Articles

How to sell drip irrigation kits without having to be an agritech specialist

GDC has designed a guide for last mile distributors interested in adding drip irrigation solutions to their product portfolios. The guide includes a sales support tool that Mwezi, together with drip experts, developed to enable their sales agents to effectively demonstrate, sell and maintain drip irrigation systems. This is a brand agnostic tool that you are invited to reuse and adapt for your own purposes.

Here are – as an excerpt – the important findings and recommendations

When onboarding sales agents and managers:

  • Don’t try to train all sales people. Build a specialist team at first and capacitate them through a mix of remote and physical training, with the latter covering the installation and maintenance of drip irrigation systems.
  • Carefully select agents that will specialise in sales of drip irrigation systems. Agents that were identified by Mwezi had to meet a few criteria. The agent should have been with the company for at least six months, have a good reputation, be motivated to learn, and have a good sales track record (selling solar home systems and technologies for productive use).
  • Incentivise agents to both sell and service. Mwezi’s sales agents are given commissions whenever they issue after-sales services to clients.
  • Keep refining how you communicate on the benefits of drip irrigation. Mwezi’s training materials for sales agents seemed to work fine, but continual feedback collection and iteration is required to make sure agents talk about product benefits that are most relevant for their clients.

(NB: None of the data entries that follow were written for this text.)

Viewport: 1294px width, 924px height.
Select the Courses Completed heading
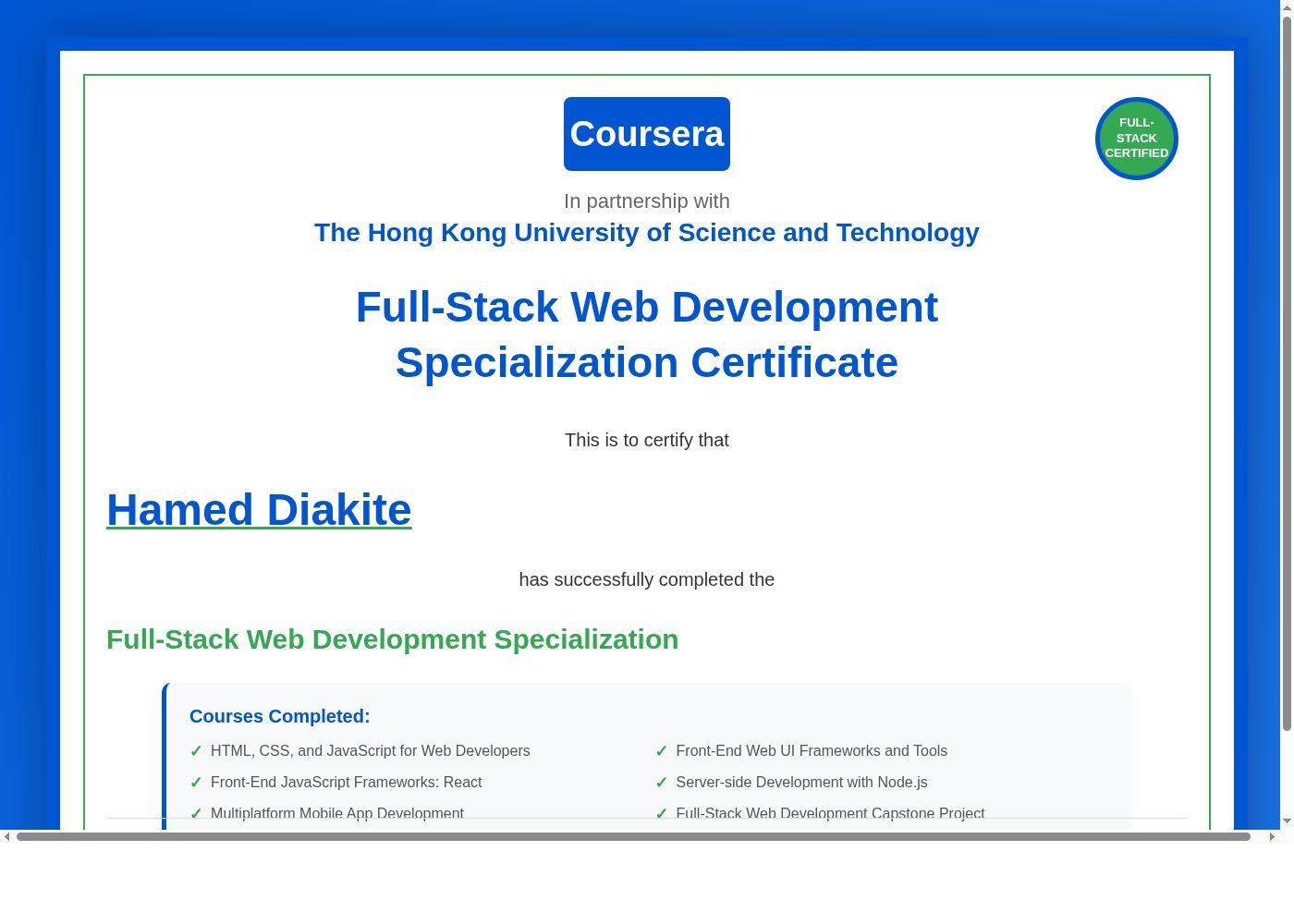pos(279,716)
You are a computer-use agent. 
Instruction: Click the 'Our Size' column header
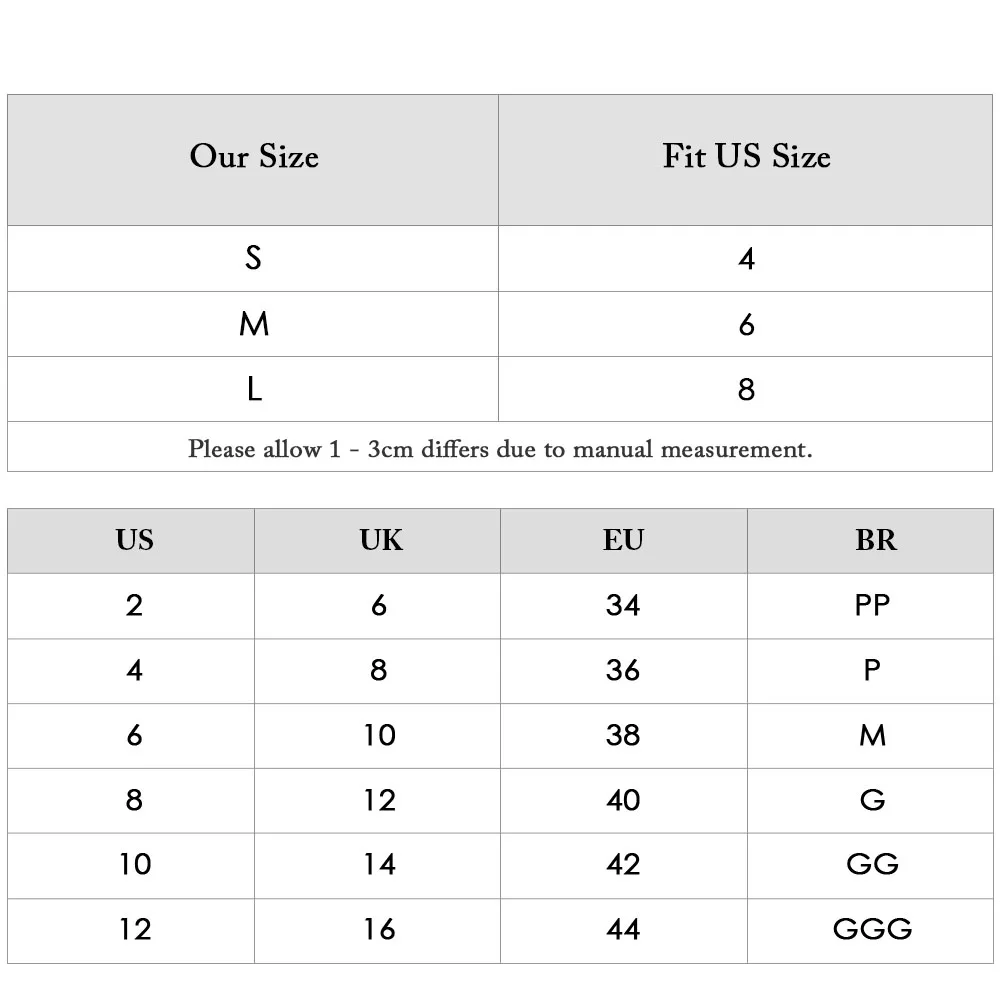point(253,160)
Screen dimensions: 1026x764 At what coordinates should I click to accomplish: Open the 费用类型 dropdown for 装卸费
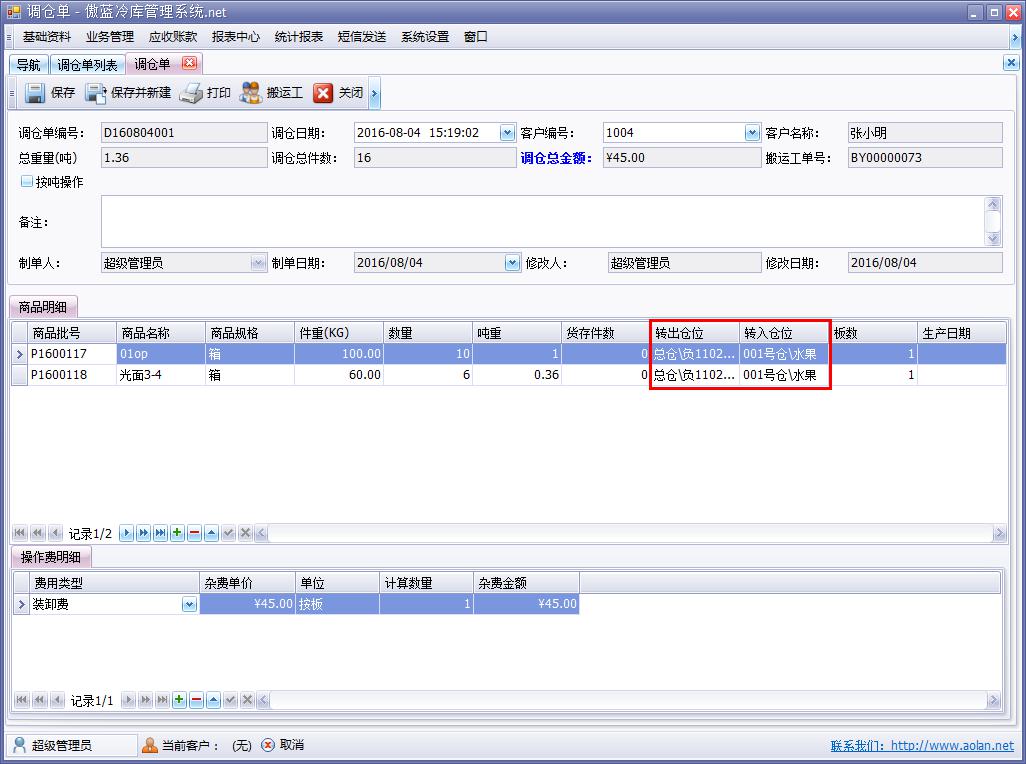point(187,604)
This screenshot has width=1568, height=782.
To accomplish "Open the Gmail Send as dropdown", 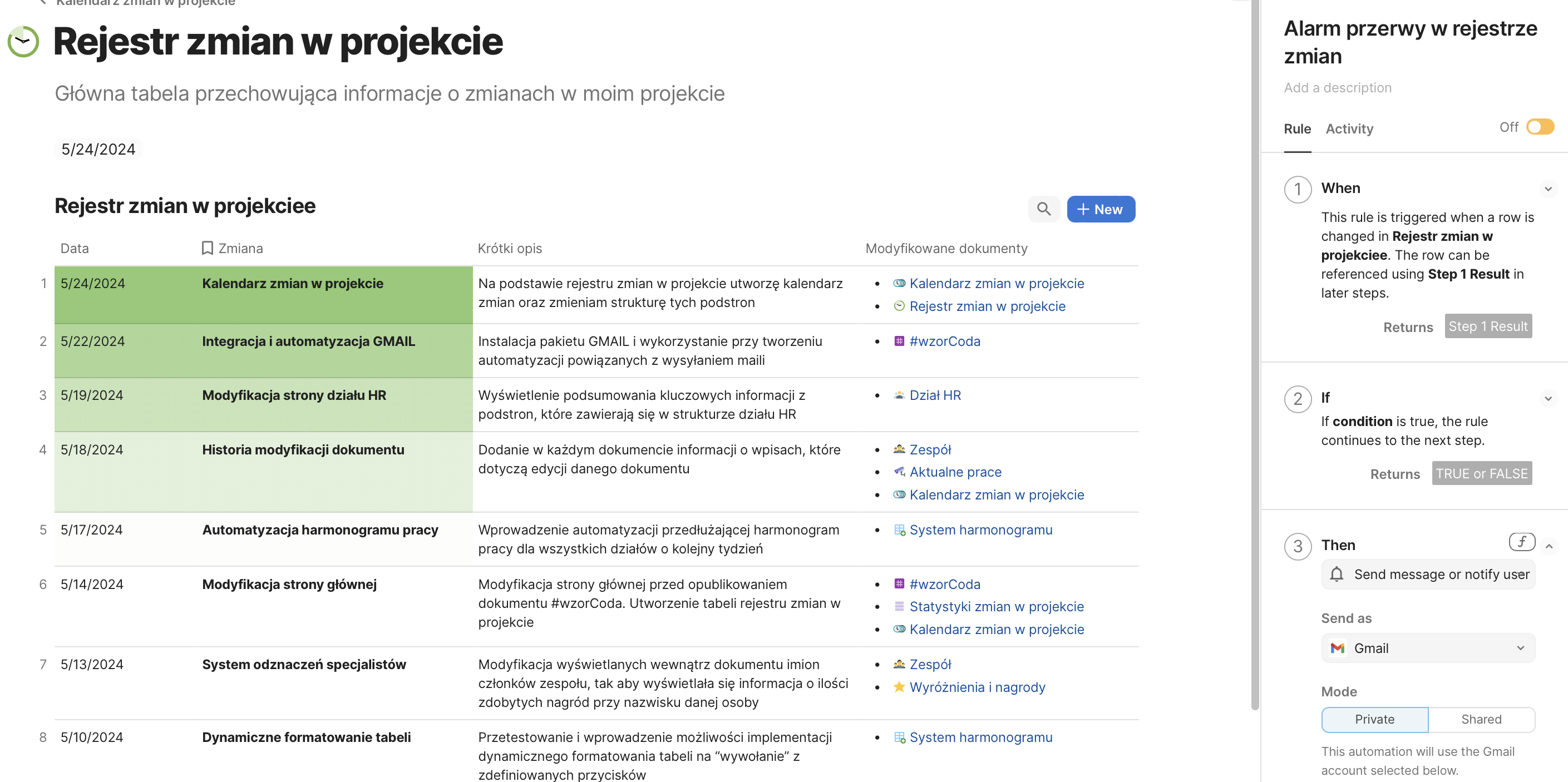I will coord(1427,648).
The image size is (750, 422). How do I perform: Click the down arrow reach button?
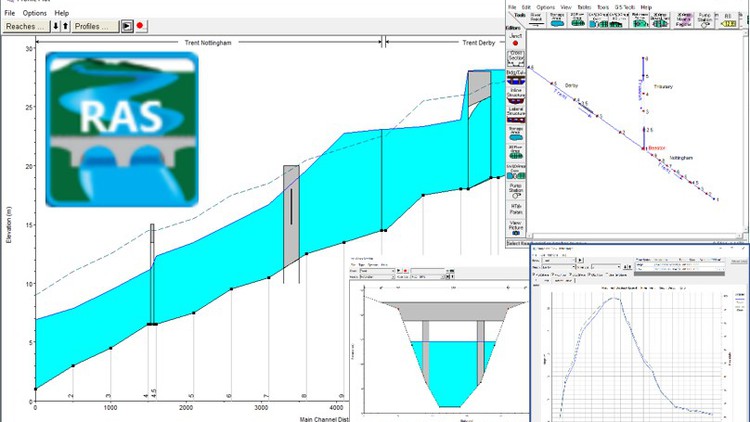click(56, 25)
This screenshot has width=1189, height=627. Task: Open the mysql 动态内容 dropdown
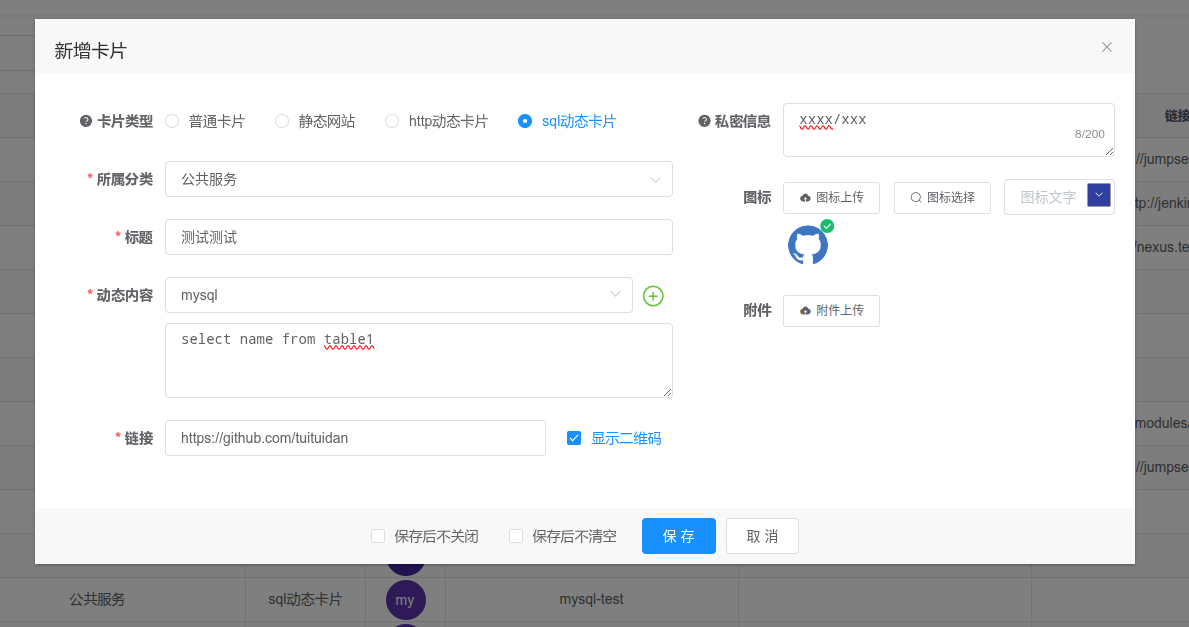tap(398, 295)
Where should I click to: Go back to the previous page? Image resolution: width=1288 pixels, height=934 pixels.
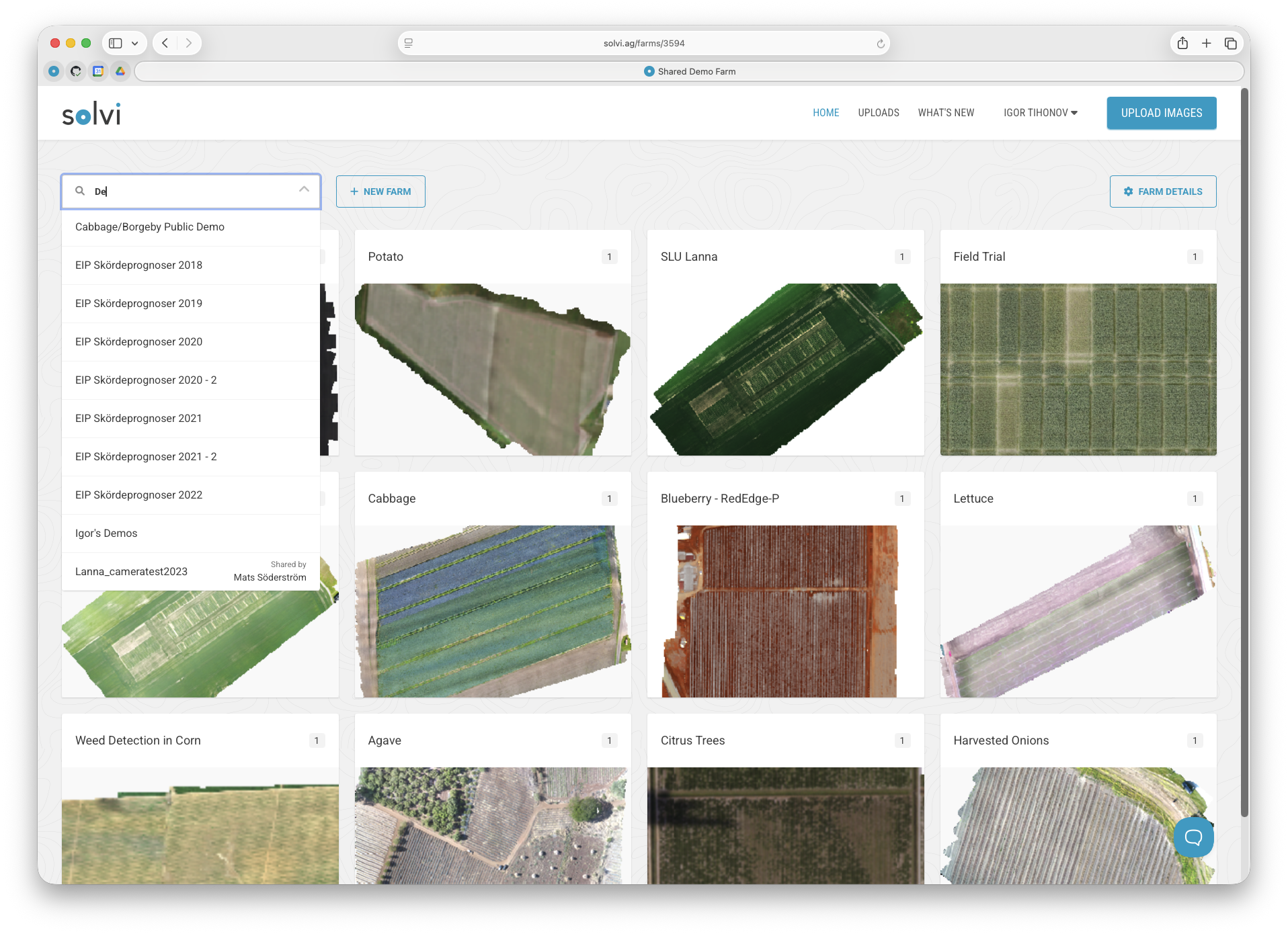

When using the drip irrigation sales tool:

  • Complex design parameters can be simplified. For example, to determine soil characteristics, sales agents can be trained to put their hand in the ground. The drip irrigation sales tool guides sales agents in gathering practical data from the farmer. The determination of the water requirements and system design is probably too complex for non-specialists.
  • The site survey and customer interactions are essential to gather data and explain the system design to the customer. Many small-scale farmers are aware of drip irrigation but are not sure what will work for them.

And, when selecting a supplier to work with:

  • Take time to select the best supplier. An ideal supplier is prompt to avail product information with fair pricing, and available for after-sales services such as installation and training.
  • Clarify the expected roles and responsibilities of the supplier. Mwezi, for example, agreed with the supplier that they would deliver the products ordered in a timely way, and offer installation and after-sales services. The supplier also agreed to train the Mwezi installers on installation and maintenance that they could pick up. If you partner with a local irrigation provider, you could offer to finance the installation or charge for the farm survey that the sales agents conduct with the sales tool.
  • Expect to do some work yourself. After ordering the drip kit components, Mwezi preassembled the parts to ensure that no components were missing. Using communication channels like Whatsapp, Mwezi staff could easily liaise with the supplier in case parts were missing, or when agents faced unforeseen difficulties with installing the systems in the field.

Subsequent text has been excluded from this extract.